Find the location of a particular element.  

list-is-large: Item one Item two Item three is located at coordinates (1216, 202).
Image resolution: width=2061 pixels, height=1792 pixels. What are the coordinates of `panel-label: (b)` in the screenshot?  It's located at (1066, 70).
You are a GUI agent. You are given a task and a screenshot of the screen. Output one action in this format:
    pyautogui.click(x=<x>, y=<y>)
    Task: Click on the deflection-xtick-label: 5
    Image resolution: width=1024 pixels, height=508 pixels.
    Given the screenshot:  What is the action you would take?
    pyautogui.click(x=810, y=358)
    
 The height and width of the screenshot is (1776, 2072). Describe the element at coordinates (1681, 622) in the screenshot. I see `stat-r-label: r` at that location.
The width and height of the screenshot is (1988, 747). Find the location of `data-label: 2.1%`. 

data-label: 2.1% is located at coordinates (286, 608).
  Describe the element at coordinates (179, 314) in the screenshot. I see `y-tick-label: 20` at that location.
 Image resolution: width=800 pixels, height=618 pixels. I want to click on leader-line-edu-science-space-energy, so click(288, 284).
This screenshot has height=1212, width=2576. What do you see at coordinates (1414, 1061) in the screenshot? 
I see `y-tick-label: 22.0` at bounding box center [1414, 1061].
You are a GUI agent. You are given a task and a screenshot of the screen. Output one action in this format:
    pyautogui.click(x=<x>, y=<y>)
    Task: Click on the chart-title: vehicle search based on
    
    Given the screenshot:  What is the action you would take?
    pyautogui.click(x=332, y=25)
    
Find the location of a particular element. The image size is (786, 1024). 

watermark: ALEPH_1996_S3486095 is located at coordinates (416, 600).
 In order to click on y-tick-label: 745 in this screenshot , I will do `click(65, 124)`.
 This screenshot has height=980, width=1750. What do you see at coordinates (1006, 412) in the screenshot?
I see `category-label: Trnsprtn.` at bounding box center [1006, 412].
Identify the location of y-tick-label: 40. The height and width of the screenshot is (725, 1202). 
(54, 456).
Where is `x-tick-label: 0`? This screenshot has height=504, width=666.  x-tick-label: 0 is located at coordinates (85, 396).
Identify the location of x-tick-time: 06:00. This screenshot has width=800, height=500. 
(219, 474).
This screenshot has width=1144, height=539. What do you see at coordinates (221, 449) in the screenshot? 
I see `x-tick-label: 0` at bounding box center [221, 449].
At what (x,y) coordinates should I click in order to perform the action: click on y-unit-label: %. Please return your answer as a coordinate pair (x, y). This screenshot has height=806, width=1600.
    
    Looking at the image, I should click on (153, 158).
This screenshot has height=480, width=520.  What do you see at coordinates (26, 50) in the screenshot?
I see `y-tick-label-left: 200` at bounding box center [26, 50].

▸ **ACTIVITY**: Return each line of the data above that contains the string "should". Case matters.

▸ **RESPONSE TO THIS EXERCISE**:
At what (x,y) coordinates should I click in order to perform the action: click on y-unit-label: %. Please return your answer as a coordinate pair (x, y). This screenshot has height=806, width=1600.
    Looking at the image, I should click on (153, 158).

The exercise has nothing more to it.